Perinatal mental health concerns affect as many as 20% of US women. Among Asian-American moms, ingrained cultural values can be an impediment to both diagnosis and treatment.
In this episode of the Mind Dive podcast, Nausheen Noor, PhD, and Rose Yang, PsyD, of The Menninger Clinic join cohosts Robert Boland, MD, and Kerry Horrell, PhD, to discuss the mental health needs of perinatal women in the Asian American Pacific Islander (AAPI) community.
Dr. Noor became passionate about women’s mental health as a community provider in Karachi, Pakistan working with women struggling with domestic violence, depression and traumatic stress. She is an advocate for mental health and wellness in the AAPI community, working to address lingering stigmas.
Dr. Yang, faculty leader for Diversity, Equity and Inclusion at The Menninger Clinic, became invested in AAPI mental health in her early career, but her own subsequent experiences as a mom led her to explore maternal mental health challenges and attendant cultural issues in the Asian-American community. She is a certified perinatal mental health provider.
Drs. Noor and Yang emphasize that it is critical to recognize that the AAPI community is not a monolith and is comprised of people from diverse backgrounds and cultures. Dr. Yang notes that the “model minority” stereotype — a 1960’s era term coined in a news article about Japanese American success — has been problematic, as it minimizes the struggles of many AAPI subgroups, both ethnic and experiential (e.g., refugees). The COVID pandemic was a considerable stressor in the AAPI community, as it both catalyzed anti-Asian hate crimes and contributed to “lumping” all Asians together without regard for the rich breadth of their heritages.

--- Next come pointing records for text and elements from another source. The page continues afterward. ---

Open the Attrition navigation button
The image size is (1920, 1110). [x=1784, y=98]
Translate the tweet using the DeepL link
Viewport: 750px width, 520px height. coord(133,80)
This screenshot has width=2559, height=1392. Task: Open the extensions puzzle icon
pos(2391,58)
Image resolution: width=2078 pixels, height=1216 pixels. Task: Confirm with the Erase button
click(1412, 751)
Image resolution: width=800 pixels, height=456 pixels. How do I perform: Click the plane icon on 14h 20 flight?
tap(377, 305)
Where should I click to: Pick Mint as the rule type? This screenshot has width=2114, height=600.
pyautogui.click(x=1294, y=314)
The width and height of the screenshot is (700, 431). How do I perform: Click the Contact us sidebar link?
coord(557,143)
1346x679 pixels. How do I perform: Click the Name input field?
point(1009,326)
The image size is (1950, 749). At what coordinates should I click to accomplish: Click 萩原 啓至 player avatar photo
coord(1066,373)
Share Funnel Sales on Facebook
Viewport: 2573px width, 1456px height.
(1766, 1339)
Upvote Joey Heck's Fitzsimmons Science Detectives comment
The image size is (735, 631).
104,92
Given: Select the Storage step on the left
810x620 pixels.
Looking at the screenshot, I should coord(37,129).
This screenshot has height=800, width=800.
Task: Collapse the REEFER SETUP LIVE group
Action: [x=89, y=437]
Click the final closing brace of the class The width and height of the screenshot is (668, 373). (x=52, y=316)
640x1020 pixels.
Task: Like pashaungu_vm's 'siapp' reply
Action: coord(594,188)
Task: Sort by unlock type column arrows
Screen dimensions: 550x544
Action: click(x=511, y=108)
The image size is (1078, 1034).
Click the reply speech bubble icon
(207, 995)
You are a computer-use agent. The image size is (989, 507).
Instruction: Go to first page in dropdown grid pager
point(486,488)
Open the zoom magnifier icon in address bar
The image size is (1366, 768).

Drs. Noor and Yang define perinatal health — perinatal covers the period before, during and after pregnancy — and elaborate on the factors that can lead to mental health challenges.  While pregnancy can exacerbate pre-existing psychological vulnerabilities, other factors are contributors as well, including hormonal and psychosocial changes and disrupted sleep. Dr. Noor notes that fertility challenges and treatment can also contribute to feelings of stress and depression.
Among Asian-American women, cultural and familial norms and differing levels of acculturation can discourage these moms from acknowledging and/or speaking about the feelings they are experiencing and from seeking help.
The solution? Drs. Noor and Yang emphasize the critical importance of timely, frequent and culturally sensitive screening by a variety of health practitioners — at obstetrician/gynecologist and pediatrician visits, and also by lactation counselors, midwives and doulas. Because this is a time that their focus is on care for the baby, women may be missing out on themselves; multiple check-in points may help to identify mental health concerns early on.
They note that the American College of Obstetrics and Gynecology website offers screening resources for practitioners. Dr. Noor suggests that these screeners might be translated in a variety of languages and even administered by speakers of those languages. “What an investment that would be in women’s mental health and perinatal health, and when you’re improving that it impacts the whole family.”